**Exercise:** Please output every line of the material as it stands, without the pictures.
(Data shown begins)
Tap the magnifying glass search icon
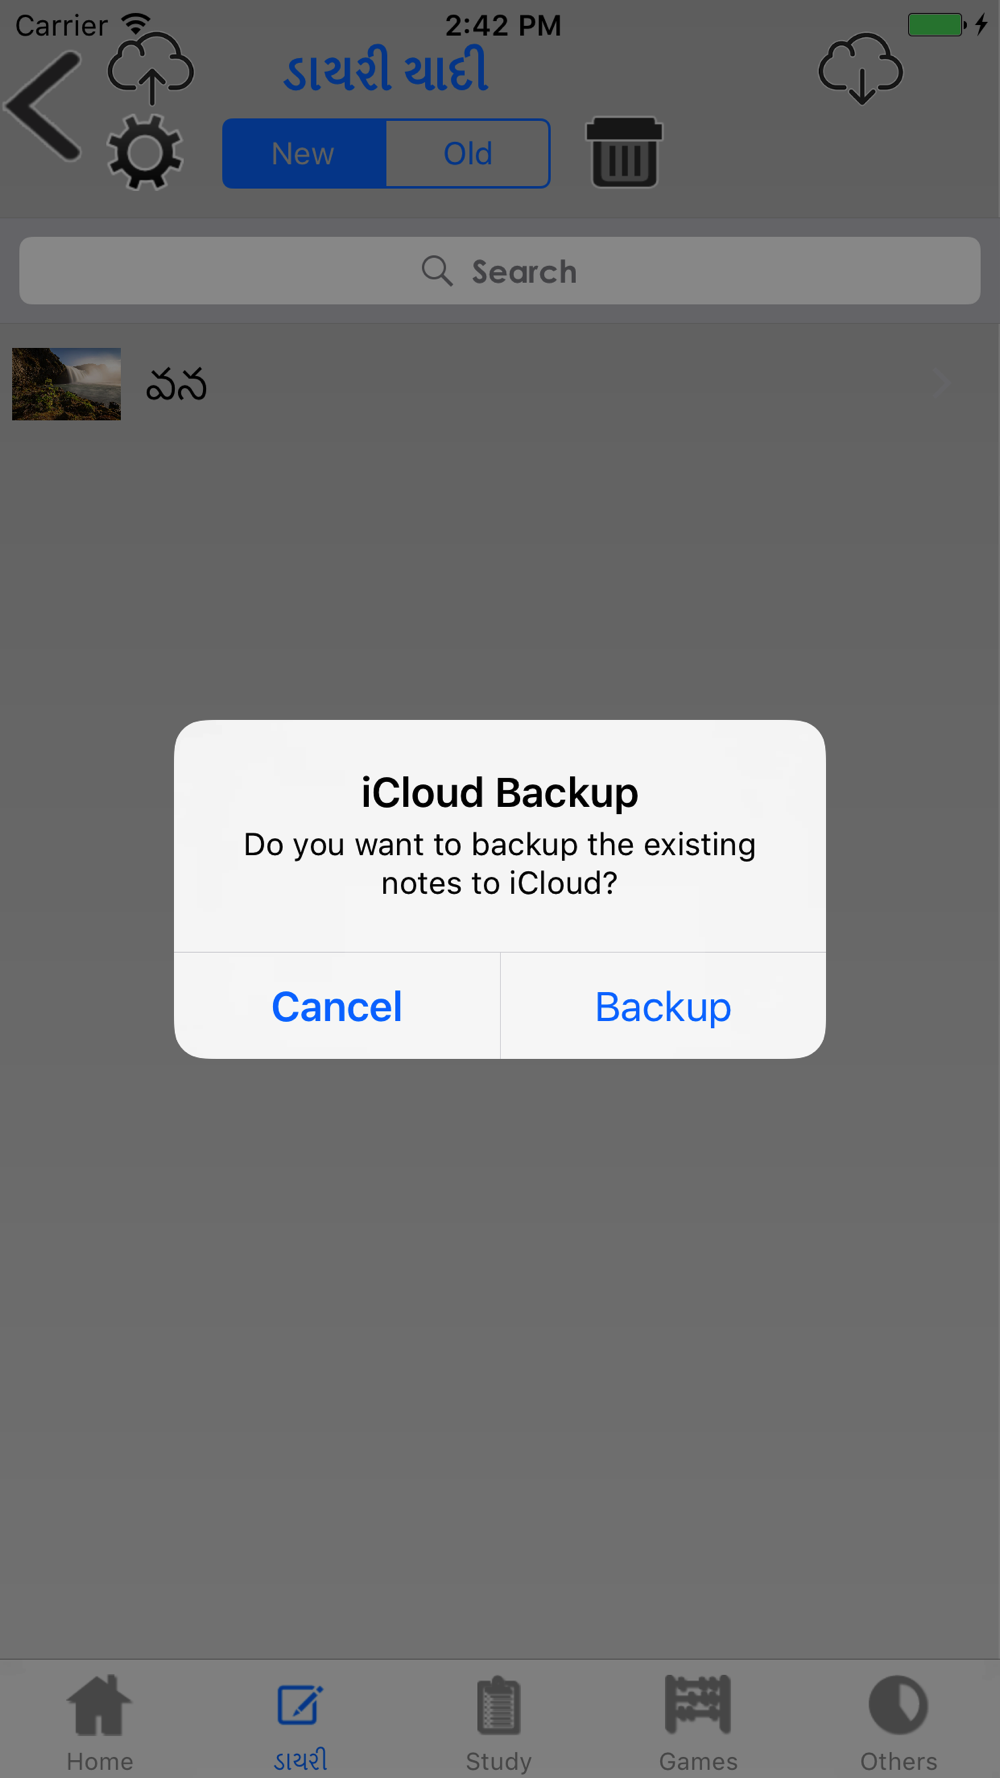The height and width of the screenshot is (1778, 1000). tap(437, 271)
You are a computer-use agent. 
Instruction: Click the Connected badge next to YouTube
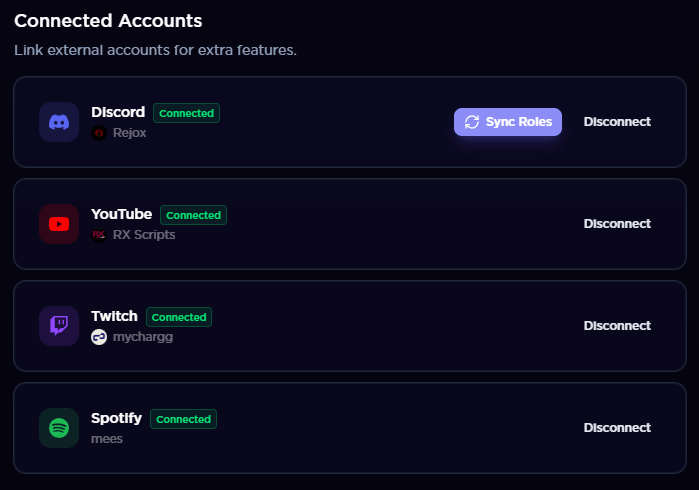(x=193, y=215)
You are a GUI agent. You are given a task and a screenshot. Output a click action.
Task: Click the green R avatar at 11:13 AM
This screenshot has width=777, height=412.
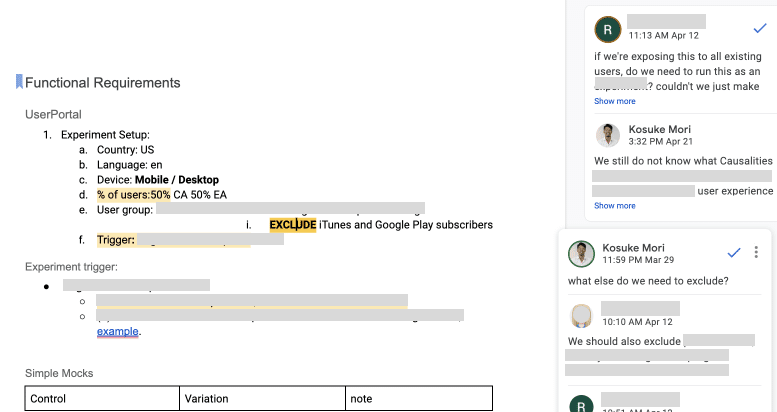pos(607,29)
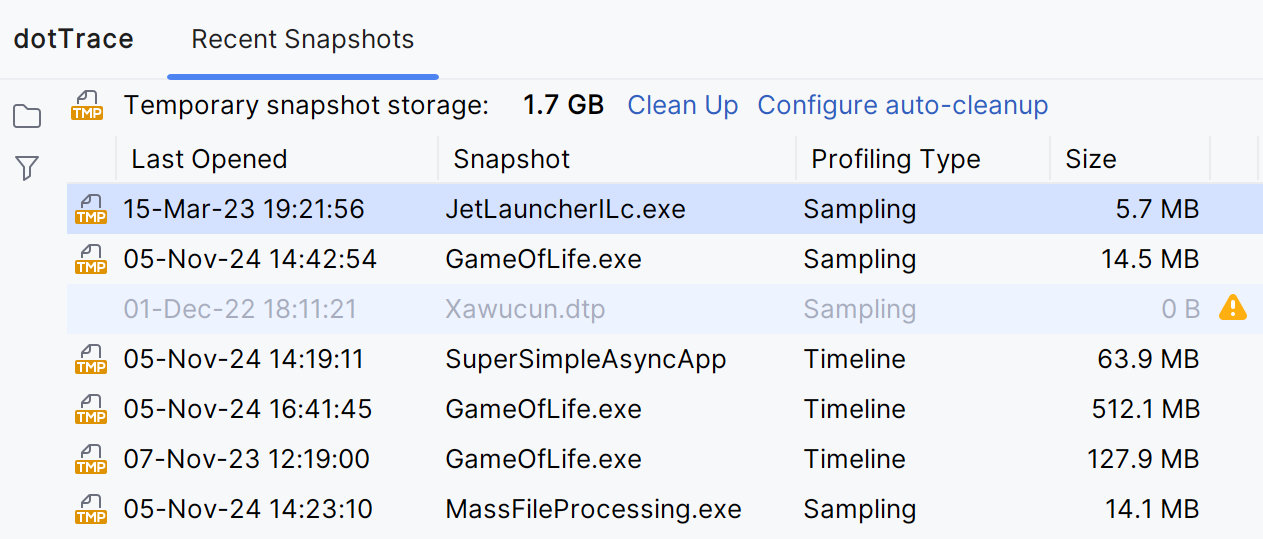Viewport: 1263px width, 539px height.
Task: Select the SuperSimpleAsyncApp timeline snapshot
Action: tap(585, 359)
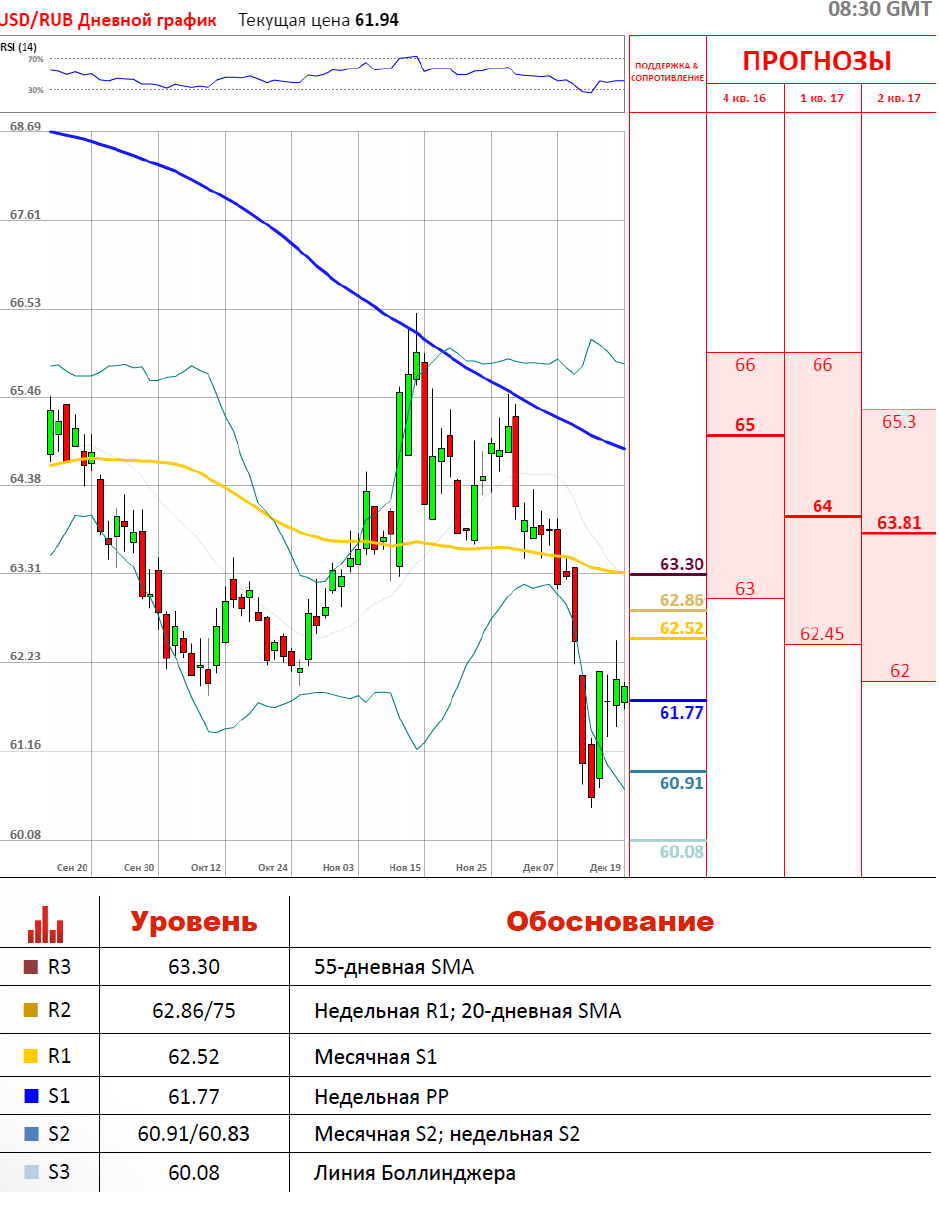Click the S3 light blue color swatch
Screen dimensions: 939x1209
point(30,1173)
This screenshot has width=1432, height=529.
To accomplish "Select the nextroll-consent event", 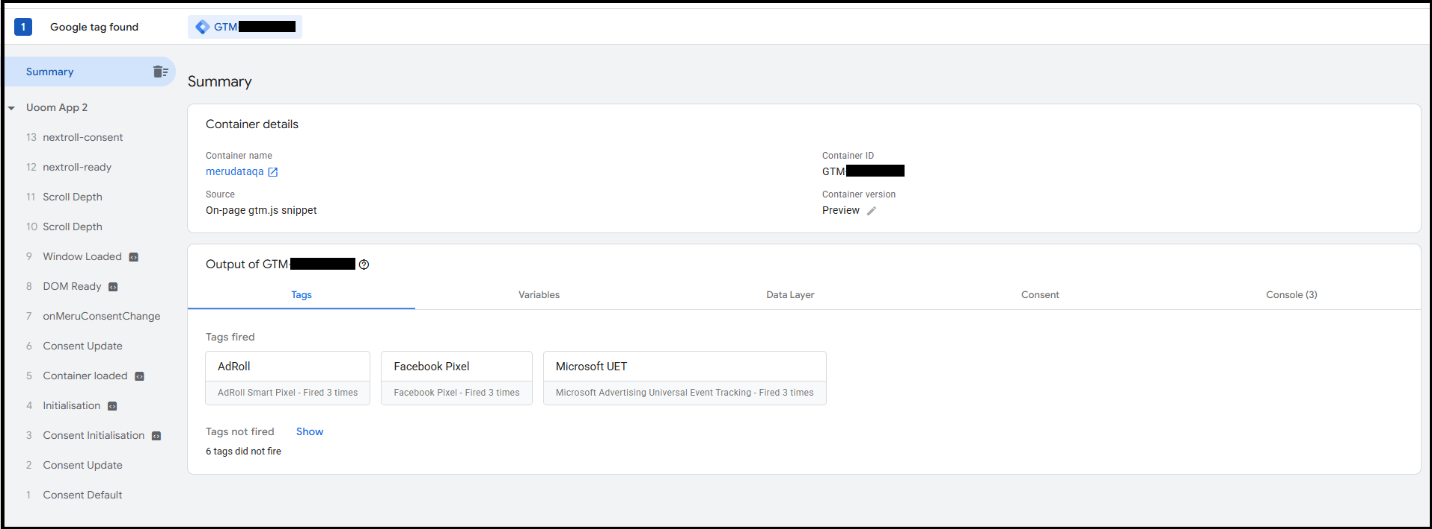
(Data shown ends)
**Solution:**
Tap the magnifying glass search icon
The height and width of the screenshot is (1778, 1000). tap(437, 271)
You are a computer-use agent. 
Instruction: Click the Connected badge next to YouTube
(x=193, y=215)
You are a GUI agent. You are given a task and a screenshot. Output a click action.
Task: Click the green R avatar at 11:13 AM
This screenshot has width=777, height=412.
pos(607,29)
Viewport: 1263px width, 539px height.
Task: Select the SuperSimpleAsyncApp timeline snapshot
Action: tap(585, 359)
Click the S3 light blue color swatch
Screen dimensions: 939x1209
point(30,1173)
This screenshot has width=1432, height=529.
To accomplish "Select the nextroll-consent event", 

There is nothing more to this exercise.